» Work order
Print every record below exactly, minus the pictures.
• • • •
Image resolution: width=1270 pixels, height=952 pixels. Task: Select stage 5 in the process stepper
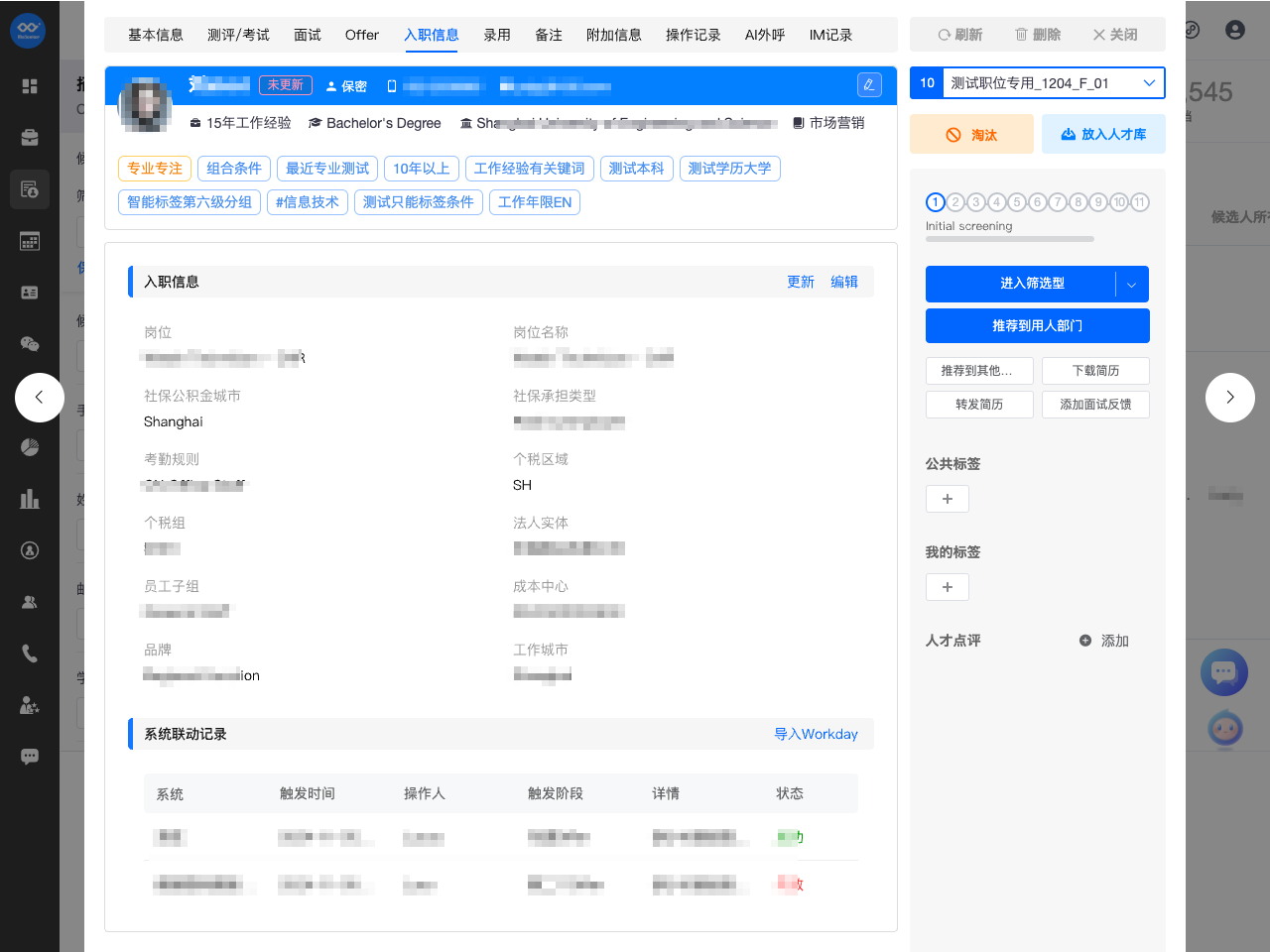pyautogui.click(x=1017, y=202)
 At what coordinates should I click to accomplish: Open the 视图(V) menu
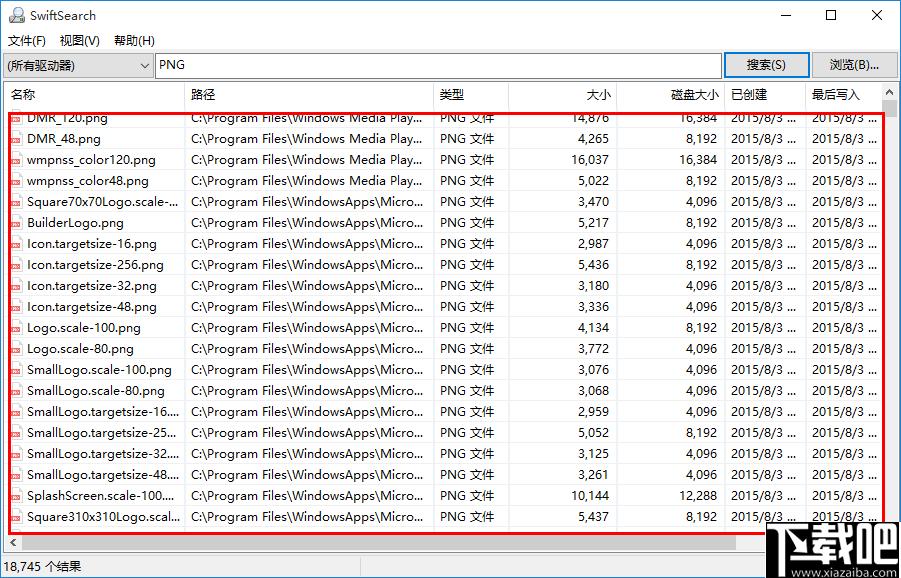point(80,41)
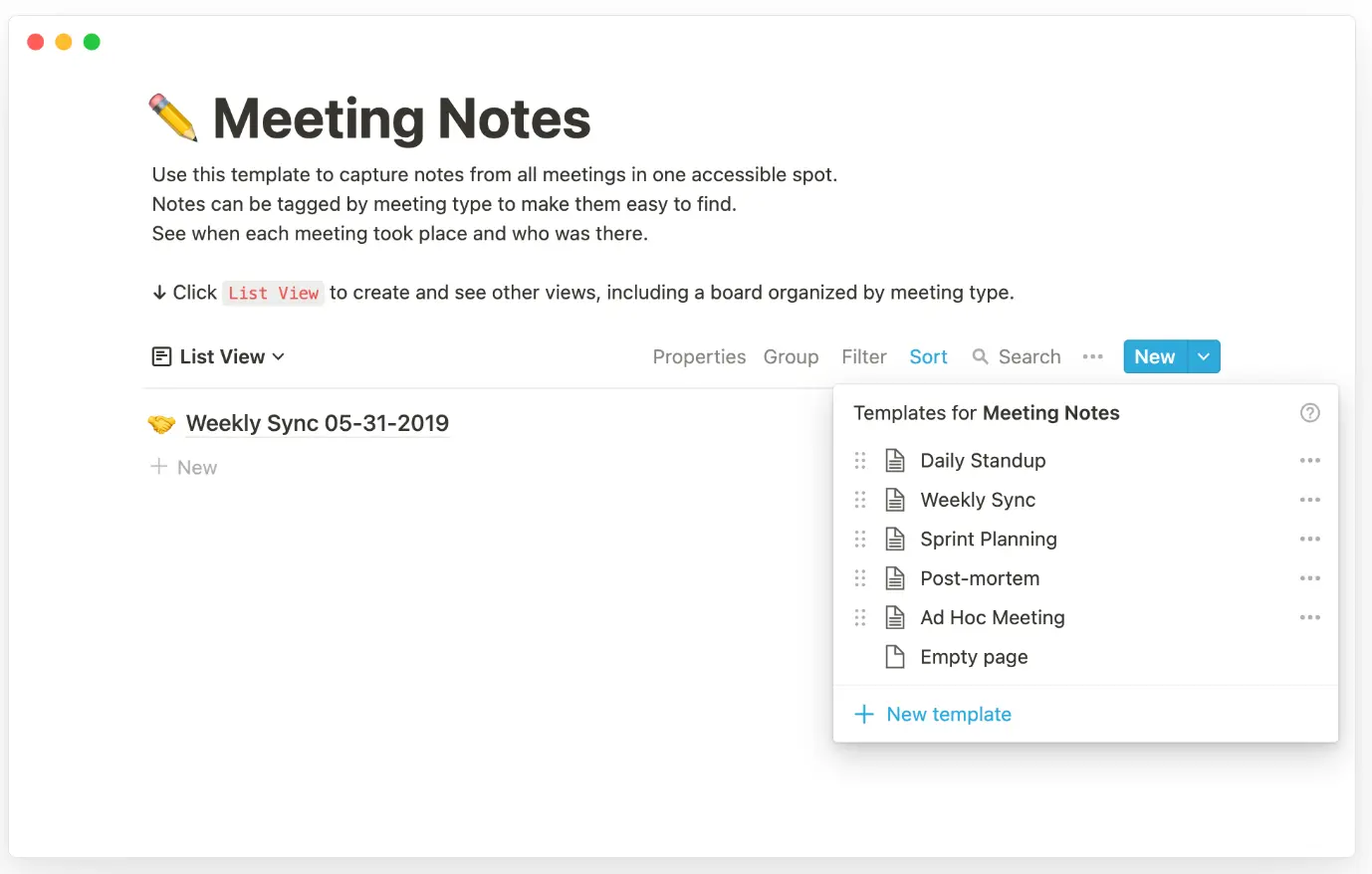The image size is (1372, 874).
Task: Open options for the Weekly Sync template
Action: pyautogui.click(x=1310, y=499)
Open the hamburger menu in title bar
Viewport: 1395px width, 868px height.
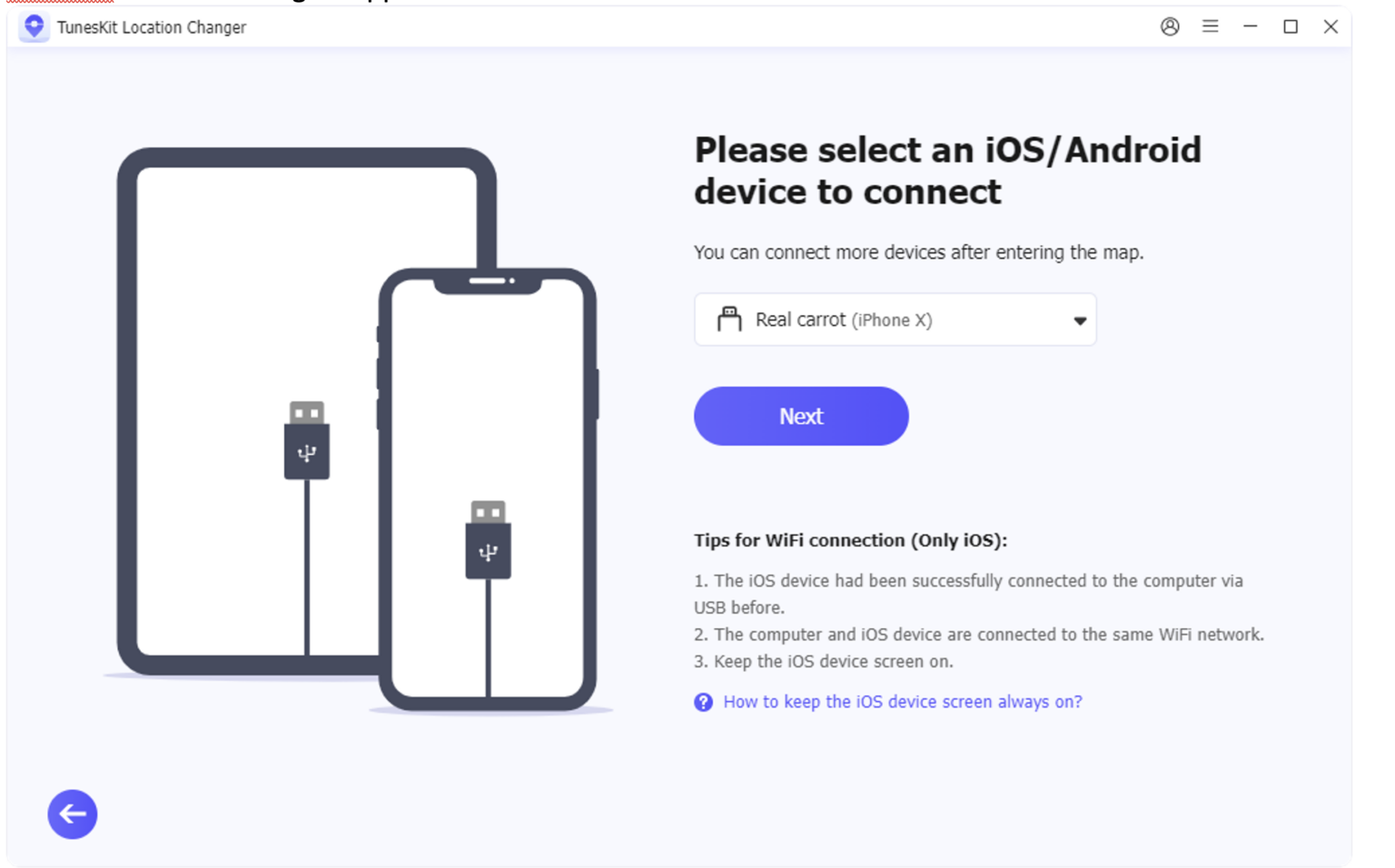click(x=1210, y=26)
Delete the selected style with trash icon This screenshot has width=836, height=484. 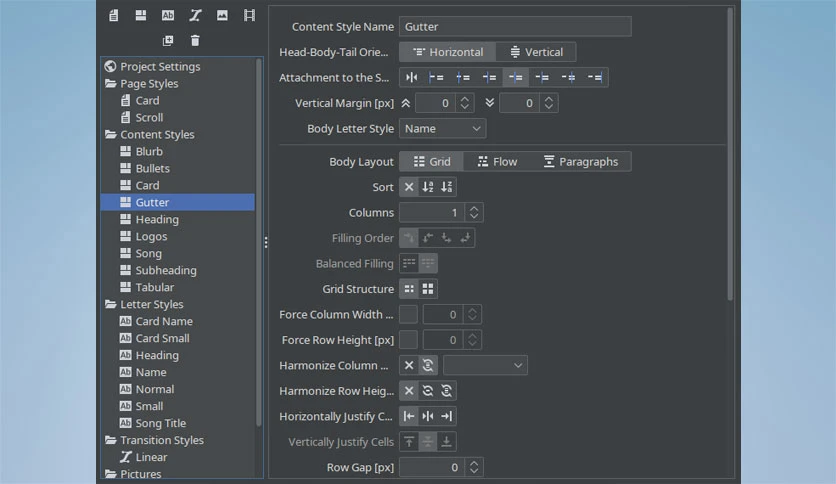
• • • •
» Exercise response
Image resolution: width=1270 pixels, height=952 pixels. Task: Select stage 5 in the process stepper
pyautogui.click(x=1017, y=202)
 At what coordinates should I click to accomplish: Open the 视图(V) menu
point(80,41)
The image size is (1372, 874).
Task: Open options for the Weekly Sync template
Action: pyautogui.click(x=1310, y=499)
Open the hamburger menu in title bar
Viewport: 1395px width, 868px height.
click(x=1210, y=26)
Delete the selected style with trash icon This screenshot has width=836, height=484. 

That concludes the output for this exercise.